▶ _Assignment_
State how many lines in the following entries hold the word "will". The reply is that number only.

─── Records for this task

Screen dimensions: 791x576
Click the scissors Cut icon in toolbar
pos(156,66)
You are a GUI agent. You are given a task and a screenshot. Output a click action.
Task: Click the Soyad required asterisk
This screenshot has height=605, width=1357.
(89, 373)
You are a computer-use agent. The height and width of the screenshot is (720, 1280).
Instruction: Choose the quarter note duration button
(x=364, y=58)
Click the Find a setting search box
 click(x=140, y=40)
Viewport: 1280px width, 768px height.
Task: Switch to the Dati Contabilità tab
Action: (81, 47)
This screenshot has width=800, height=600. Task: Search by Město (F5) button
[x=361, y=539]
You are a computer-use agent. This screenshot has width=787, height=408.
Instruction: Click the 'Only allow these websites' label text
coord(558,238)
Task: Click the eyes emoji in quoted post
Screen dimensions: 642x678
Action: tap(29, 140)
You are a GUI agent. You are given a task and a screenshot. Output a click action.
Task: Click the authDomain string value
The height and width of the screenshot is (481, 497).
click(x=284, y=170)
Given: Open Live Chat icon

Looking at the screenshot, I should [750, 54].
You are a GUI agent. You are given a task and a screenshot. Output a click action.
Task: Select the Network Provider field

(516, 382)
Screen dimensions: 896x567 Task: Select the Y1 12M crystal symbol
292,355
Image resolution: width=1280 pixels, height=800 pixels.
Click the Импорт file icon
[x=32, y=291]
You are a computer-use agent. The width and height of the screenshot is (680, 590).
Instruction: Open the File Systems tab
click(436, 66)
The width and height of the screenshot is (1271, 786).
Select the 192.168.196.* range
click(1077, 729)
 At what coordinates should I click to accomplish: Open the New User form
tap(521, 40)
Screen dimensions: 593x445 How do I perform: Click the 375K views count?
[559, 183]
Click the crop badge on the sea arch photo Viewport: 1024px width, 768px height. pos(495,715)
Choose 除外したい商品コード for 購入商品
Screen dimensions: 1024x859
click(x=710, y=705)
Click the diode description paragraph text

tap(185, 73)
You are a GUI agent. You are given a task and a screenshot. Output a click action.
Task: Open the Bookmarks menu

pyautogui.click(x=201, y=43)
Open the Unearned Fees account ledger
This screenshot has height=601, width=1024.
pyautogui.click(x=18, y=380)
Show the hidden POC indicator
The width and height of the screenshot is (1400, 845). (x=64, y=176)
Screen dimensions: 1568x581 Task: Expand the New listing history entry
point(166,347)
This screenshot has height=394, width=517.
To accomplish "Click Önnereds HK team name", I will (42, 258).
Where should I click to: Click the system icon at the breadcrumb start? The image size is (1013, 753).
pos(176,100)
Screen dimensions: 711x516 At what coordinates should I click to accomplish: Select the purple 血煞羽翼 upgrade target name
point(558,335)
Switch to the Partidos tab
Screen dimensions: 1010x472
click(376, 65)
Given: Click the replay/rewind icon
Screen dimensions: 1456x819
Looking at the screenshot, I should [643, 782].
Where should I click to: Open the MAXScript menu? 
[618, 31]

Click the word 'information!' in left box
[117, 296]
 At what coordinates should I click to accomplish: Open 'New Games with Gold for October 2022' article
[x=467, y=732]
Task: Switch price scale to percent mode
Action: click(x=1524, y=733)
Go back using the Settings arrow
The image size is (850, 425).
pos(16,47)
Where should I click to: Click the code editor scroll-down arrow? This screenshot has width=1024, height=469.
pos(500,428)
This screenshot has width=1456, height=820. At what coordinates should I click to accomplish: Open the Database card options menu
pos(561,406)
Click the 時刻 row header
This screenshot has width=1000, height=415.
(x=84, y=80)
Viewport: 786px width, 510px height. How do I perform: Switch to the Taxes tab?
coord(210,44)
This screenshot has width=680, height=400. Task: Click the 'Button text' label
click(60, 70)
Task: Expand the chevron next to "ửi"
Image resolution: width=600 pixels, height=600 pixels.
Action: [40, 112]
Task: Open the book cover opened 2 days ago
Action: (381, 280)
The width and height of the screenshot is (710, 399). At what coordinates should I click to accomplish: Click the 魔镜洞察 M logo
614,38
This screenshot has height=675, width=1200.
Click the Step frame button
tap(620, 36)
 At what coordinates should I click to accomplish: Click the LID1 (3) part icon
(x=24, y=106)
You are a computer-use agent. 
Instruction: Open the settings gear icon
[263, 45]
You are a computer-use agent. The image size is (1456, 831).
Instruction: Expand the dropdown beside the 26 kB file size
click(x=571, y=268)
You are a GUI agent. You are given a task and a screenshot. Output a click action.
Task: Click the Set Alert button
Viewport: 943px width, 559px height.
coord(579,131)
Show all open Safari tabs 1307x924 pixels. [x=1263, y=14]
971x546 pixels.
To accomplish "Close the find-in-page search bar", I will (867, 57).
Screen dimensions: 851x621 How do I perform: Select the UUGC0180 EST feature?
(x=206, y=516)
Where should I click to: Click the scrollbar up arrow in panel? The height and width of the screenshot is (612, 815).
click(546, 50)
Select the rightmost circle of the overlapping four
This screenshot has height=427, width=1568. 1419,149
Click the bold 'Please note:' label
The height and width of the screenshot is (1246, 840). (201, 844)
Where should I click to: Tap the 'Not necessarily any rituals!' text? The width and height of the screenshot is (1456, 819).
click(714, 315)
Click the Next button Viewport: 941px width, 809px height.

──────

▶ _Reply_
2